Después fue el turno de la actitud y personalidad desbordante y de la estética skate-punk noventero de Blowfuse. Saltos, energía y carisma brutales sobre el escenario que se contagia al público. Su locura y la puesta en escena se fueron apoderando del concierto, lo que logró que la interacción entre los asistentes y la banda acabase siendo formidable.

Ataviados con los chalecos reglamentarios con Tonino a la voz de mando, era el turno de Toni Metralla y Los Antibalas. Este año han presentado disco en el que incluyen versiones de grupos que han adaptado a su estilo y que hacen suyas por la soltura con la que las tocan.

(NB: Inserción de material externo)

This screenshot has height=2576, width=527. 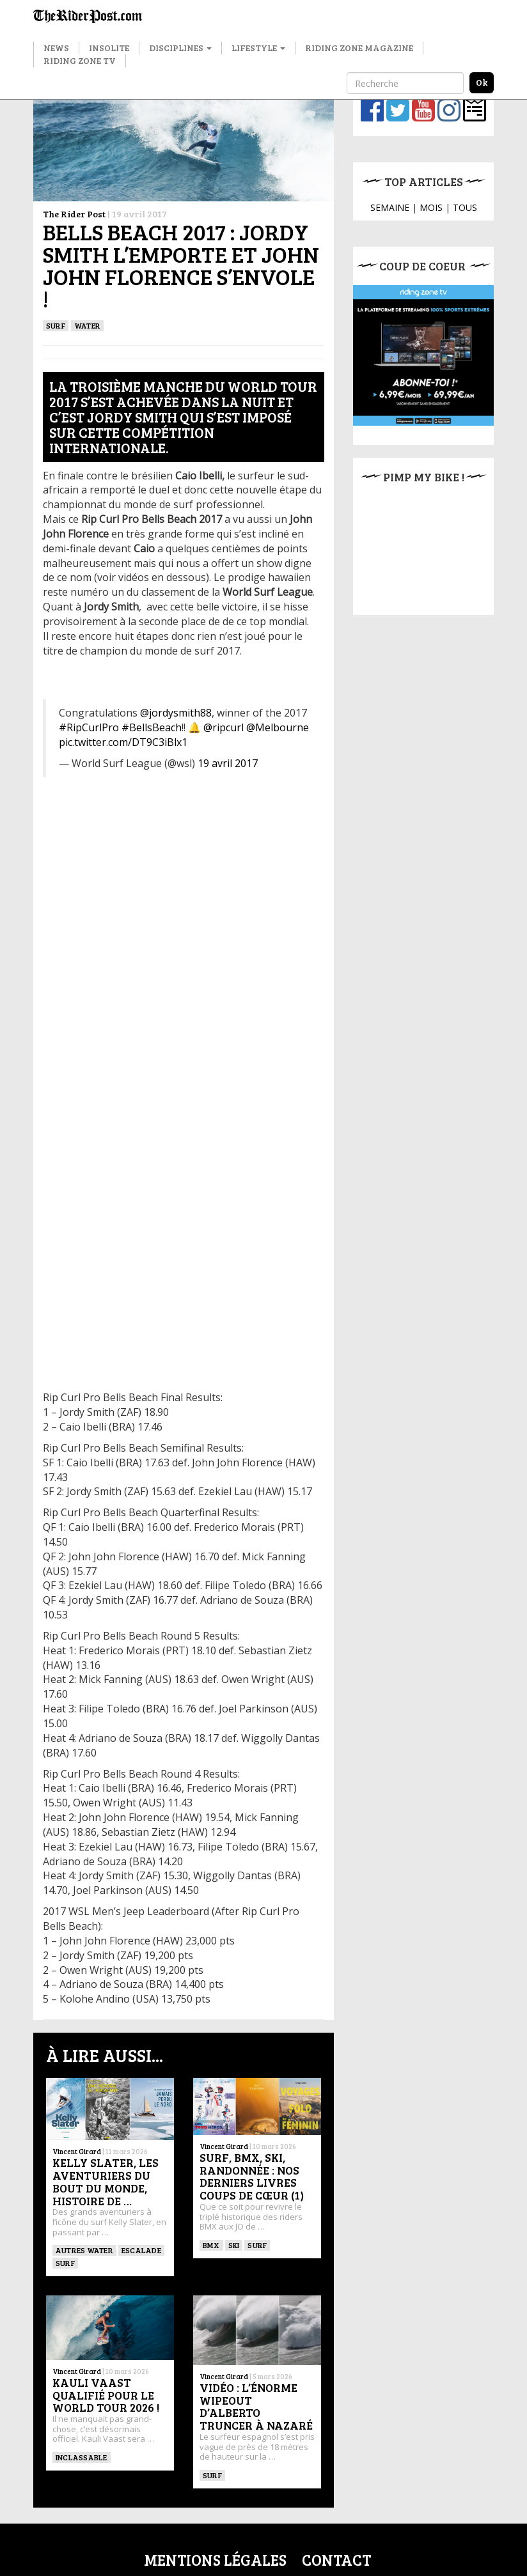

Turno ahora para Envidia Kotxina y sus potentes letras. Esa banda que celebró el año pasado sus veinte años y que derrochan energía suficiente para aguantar otros veinte más. Sin contar con la fama mediática de otros grupos, han logrado convertirse con justicia en un grupo respetado y auténtico, con una legión de seguidores que siguen emocionándose y vibrando cada vez que escuchan sus personales acordes. Logran una sonoridad que les identifica y diferencia y sus voces, tan bien definidas y características, logran que, cada vez que comienza un tema, sus seguidores se emocionen y así ha vuelto a suceder en el Trespa. Hugo demostró que, al contrario que Sansón, su talento no reside en su cabello pues pese a que se ha pegado un importante corte de pelo sigue siendo un virtuoso en la batería. En un momento dado, apareció un quinto kotxino en el escenario, Bruno, guitarrista y actual manager de la banda. Tras el concierto, entre otras muchas sensaciones, te queda ese deseo y apetito de querer disfrutar de sus directos y las verdades de sus letras durante veinte años más.

Mientras robábamos un rato para charlar con Envidia Kotxina, comenzaba a sonar Porco Bravo, que como comentó Hugo, batería de Envidia Kotxina: “eh, esto es un conciertazo”. Y así fue, Porco Bravo no defraudó. Manu, el vocalista, fiel al estilo de la banda, hizo lo que se esperaba de él. Aún así, aunque se conozca lo que va a suceder en el concierto, sigue siendo un directo fresco, cada vez distinto, que logra desatar la locura entre el público. Manu surfeó entre el público con tabla incluida y, según confesó después, esto les ha hecho cambiar dos veces de furgoneta en los trece años que llevan actuando con la tabla de surf, para adaptarse a ella. Se grapó hojas de periódico en el pecho, las hizo arder con total tranquilidad mientras seguía cantando, se prendió una bengala que se colocó en el trasero y surfeó de nuevo entre el público, esta vez sin tabla, simplemente transportado por las manos de los asistentes.

Pasada la una de la mañana le tocaba salir al escenario a Narco. Este año han estrenado nuevo disco, “Dios te odia”, del que interpretaron algunos temas. Contar con Narco en un festival es contar con su fiabilidad gracias al gran poder de convocatoria que tiene la banda sevillana. Lo hacen pasar muy bien en sus conciertos y en esta edición del Trespa también ha sido así.

Desde Navarra llegaban The Guilty Brigade, nunca había visto a este grupo, simplemente me había informado de ellos y me disponía a dejarme sorprender en su directo. Sobre el escenario sonó un punk acelerado con toques de hard. Un concierto intenso, cuatro jóvenes con ganas, energía y talento. Futuro prometedor.

Por último, llegó el turno del tributo a Ramones con The Rockin’ Pneumonias, llegados desde Miranda de Ebro. Era el turno del rock and roll más añejo y auténtico. Una inyección de buena música como broche final.

El cansancio nos ganó la partida y marchamos a la tienda. Así acababa para nosotros esta edición del Tresparock, con la esperanza de que a la Asociación Trespa Joven le vayan saliendo las cuentas y les puedan las ganas para que el año que viene podamos volver a disfrutar en una nueva edición del Tresparock. Un festival que reúne a bandas de menor trayectoria, a las que da visibilidad, con otras que cuentan con una gran experiencia en sus furgonetas. Nos vemos cuando la música vuelva a sonar.